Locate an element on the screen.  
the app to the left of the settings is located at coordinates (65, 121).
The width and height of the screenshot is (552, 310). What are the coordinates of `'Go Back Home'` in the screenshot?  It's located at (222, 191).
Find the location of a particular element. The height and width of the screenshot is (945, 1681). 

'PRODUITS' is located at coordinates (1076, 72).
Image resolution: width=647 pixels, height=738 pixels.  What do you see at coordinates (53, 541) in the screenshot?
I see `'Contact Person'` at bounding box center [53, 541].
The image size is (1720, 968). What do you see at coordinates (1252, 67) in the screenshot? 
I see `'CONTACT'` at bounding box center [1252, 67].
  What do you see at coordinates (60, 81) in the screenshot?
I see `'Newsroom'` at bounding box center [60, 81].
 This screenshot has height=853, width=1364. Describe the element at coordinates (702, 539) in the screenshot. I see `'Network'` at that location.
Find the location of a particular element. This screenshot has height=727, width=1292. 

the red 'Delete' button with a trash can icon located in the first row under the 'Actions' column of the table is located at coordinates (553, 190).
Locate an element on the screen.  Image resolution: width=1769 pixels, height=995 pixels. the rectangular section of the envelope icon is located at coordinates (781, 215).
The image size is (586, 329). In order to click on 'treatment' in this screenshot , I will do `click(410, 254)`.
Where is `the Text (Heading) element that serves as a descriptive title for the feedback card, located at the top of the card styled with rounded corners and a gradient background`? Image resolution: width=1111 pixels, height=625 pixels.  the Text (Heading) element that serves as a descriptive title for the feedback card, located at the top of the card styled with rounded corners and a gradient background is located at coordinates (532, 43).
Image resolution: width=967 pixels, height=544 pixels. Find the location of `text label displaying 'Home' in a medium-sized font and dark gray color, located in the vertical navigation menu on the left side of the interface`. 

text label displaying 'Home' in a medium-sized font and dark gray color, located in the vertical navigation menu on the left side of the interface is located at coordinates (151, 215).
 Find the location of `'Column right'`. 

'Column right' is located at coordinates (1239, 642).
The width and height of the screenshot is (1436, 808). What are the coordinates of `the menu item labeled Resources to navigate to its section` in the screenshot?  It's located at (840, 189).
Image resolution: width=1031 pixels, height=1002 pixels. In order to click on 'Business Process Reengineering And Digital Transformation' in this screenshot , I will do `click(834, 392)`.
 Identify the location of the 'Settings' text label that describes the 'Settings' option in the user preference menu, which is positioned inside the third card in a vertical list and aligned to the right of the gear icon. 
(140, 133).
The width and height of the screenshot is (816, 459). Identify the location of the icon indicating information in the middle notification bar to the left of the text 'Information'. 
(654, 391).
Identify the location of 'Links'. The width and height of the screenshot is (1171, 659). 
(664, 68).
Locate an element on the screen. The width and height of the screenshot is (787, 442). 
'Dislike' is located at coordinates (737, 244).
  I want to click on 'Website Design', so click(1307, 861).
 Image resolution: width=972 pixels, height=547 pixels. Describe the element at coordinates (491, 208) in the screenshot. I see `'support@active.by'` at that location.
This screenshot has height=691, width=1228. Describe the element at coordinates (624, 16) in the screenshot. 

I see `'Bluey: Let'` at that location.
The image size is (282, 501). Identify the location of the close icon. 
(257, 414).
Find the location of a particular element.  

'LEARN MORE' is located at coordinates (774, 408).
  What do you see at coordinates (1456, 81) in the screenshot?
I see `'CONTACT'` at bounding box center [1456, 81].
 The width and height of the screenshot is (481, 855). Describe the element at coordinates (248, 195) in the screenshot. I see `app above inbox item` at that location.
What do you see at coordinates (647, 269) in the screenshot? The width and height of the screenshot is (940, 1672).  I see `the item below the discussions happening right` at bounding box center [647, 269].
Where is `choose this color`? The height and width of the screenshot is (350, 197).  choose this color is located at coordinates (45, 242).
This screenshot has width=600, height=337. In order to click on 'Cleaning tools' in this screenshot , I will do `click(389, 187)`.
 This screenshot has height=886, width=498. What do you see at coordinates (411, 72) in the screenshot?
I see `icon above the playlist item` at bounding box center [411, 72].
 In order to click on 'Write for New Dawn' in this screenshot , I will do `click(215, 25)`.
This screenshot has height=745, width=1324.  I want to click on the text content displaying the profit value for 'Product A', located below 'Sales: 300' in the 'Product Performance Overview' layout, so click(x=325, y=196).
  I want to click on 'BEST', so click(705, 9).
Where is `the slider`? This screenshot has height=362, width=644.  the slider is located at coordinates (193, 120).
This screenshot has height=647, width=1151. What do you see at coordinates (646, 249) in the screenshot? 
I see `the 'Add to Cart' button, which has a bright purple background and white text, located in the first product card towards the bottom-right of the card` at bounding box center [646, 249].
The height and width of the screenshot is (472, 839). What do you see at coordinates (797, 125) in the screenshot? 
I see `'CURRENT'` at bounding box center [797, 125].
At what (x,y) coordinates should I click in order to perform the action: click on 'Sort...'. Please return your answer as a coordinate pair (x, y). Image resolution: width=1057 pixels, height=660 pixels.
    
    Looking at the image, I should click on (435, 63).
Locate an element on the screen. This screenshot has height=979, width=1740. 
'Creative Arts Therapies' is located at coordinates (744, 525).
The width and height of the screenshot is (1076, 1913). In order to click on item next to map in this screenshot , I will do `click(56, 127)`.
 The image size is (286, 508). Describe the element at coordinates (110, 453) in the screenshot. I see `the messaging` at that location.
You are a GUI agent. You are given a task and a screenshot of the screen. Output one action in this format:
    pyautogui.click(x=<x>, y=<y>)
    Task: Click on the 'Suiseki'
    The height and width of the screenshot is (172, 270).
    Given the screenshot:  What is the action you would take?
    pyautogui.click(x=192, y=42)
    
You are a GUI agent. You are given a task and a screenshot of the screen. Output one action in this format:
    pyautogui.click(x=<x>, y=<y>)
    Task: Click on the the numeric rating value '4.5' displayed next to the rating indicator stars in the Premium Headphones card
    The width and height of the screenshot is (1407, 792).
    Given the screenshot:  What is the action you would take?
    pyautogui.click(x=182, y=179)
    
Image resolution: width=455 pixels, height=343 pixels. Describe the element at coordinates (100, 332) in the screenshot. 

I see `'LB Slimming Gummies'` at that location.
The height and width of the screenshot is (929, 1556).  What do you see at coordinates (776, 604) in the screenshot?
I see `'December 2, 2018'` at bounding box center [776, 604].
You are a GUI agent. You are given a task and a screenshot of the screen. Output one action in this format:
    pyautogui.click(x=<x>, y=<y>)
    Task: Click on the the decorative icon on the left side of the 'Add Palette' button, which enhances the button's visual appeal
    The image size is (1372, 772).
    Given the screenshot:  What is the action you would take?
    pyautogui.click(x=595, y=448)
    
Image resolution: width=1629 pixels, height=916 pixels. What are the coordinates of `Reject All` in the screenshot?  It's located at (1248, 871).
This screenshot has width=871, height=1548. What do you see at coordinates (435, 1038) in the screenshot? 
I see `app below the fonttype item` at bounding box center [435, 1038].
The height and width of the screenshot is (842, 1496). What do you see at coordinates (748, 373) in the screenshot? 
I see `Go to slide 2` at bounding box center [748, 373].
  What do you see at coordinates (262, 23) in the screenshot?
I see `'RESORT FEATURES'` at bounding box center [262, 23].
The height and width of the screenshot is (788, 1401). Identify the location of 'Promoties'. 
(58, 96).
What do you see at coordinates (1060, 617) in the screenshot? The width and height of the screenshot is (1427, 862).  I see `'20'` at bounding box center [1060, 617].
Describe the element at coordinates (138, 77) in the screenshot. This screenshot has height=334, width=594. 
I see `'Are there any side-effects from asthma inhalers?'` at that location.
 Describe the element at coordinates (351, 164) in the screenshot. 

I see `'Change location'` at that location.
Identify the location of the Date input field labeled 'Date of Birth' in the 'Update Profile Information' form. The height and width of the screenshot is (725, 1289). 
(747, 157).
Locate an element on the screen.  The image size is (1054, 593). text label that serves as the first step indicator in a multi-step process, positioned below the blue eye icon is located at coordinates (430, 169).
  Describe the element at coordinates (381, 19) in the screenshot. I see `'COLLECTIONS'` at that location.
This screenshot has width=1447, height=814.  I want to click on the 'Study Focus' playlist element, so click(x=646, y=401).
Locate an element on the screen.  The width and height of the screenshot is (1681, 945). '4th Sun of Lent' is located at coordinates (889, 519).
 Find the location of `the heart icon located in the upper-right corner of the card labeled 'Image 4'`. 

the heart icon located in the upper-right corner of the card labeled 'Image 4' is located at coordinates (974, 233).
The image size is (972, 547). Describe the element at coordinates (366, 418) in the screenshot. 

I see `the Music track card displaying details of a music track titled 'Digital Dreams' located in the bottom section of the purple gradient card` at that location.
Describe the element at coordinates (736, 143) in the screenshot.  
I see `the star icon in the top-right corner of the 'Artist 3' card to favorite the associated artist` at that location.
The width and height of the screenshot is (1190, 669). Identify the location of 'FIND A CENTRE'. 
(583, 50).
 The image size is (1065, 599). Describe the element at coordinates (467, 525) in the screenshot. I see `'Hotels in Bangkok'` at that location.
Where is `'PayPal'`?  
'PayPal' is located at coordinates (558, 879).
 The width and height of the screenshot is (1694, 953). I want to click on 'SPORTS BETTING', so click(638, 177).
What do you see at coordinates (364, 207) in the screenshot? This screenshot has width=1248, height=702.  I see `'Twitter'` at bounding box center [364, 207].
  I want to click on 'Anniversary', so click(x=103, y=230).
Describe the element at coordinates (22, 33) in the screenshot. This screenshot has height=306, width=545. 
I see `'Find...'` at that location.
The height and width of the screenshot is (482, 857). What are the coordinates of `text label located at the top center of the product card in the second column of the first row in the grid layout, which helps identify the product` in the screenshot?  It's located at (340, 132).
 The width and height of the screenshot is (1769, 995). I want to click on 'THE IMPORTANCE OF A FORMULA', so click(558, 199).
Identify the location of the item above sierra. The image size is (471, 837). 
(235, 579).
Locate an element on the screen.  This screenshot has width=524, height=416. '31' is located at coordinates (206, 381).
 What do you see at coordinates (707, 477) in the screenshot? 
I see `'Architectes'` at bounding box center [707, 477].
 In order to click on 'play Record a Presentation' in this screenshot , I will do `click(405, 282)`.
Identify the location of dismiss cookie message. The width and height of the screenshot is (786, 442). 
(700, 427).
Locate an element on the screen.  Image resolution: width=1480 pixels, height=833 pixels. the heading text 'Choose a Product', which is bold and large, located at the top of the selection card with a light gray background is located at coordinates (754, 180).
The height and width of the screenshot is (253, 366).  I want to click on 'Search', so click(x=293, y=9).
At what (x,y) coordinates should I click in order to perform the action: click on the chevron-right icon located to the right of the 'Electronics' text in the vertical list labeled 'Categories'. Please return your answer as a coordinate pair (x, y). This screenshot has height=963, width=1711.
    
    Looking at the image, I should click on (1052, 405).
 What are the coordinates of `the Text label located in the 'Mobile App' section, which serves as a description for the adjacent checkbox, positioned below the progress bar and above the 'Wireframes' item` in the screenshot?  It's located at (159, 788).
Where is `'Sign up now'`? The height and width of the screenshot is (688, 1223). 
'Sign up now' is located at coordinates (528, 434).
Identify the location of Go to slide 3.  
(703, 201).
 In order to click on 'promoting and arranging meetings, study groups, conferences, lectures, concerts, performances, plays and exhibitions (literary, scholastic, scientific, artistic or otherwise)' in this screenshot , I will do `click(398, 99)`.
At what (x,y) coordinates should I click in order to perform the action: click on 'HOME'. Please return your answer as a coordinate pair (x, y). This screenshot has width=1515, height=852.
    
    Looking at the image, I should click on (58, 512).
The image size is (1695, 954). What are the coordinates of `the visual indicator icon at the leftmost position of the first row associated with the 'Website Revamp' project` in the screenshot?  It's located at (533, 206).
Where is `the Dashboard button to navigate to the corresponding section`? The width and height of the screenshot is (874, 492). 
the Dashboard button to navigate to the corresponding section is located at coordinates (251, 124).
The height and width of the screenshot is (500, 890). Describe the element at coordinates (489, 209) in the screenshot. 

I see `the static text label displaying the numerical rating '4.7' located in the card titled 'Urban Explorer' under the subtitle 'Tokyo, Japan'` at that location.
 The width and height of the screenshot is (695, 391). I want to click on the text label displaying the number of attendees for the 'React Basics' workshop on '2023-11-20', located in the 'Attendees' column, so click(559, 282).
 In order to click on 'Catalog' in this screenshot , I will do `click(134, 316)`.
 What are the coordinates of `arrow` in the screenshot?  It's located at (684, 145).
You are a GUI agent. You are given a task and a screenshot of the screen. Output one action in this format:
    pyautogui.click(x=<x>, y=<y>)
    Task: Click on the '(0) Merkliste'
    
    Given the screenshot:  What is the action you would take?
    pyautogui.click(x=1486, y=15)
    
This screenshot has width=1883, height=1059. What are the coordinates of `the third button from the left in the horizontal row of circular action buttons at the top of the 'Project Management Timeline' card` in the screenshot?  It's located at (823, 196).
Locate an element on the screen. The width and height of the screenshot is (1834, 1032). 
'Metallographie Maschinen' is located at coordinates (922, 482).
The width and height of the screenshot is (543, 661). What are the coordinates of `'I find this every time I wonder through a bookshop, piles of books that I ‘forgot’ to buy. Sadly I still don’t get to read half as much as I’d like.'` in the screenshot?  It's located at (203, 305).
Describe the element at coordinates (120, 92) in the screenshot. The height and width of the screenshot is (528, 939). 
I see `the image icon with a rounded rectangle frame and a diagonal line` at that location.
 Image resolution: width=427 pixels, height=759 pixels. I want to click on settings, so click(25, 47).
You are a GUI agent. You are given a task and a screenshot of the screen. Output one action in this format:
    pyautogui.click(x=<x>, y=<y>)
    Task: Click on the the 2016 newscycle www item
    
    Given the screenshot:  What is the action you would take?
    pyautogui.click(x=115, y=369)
* * * * *
§ **Exercise aim**
Put the lines from the one containing "The width and height of the screenshot is (816, 459)." up to and including the one containing "(257, 414)." into a Markdown table with the columns Row and Line. Number each row and leave out blank lines.

§ **Solution to the exercise**
| Row | Line |
|---|---|
| 1 | The width and height of the screenshot is (816, 459). Identify the location of the icon indicating information in the middle notification bar to the left of the text 'Information'.  |
| 2 | (654, 391). |
| 3 | Identify the location of 'Links'. The width and height of the screenshot is (1171, 659).  |
| 4 | (664, 68). |
| 5 | Locate an element on the screen. The width and height of the screenshot is (787, 442).  |
| 6 | 'Dislike' is located at coordinates (737, 244). |
| 7 |   I want to click on 'Website Design', so click(1307, 861). |
| 8 |  Image resolution: width=972 pixels, height=547 pixels. Describe the element at coordinates (491, 208) in the screenshot. I see `'support@active.by'` at that location. |
| 9 | This screenshot has height=691, width=1228. Describe the element at coordinates (624, 16) in the screenshot.  |
| 10 | I see `'Bluey: Let'` at that location. |
| 11 | The image size is (282, 501). Identify the location of the close icon.  |
| 12 | (257, 414). |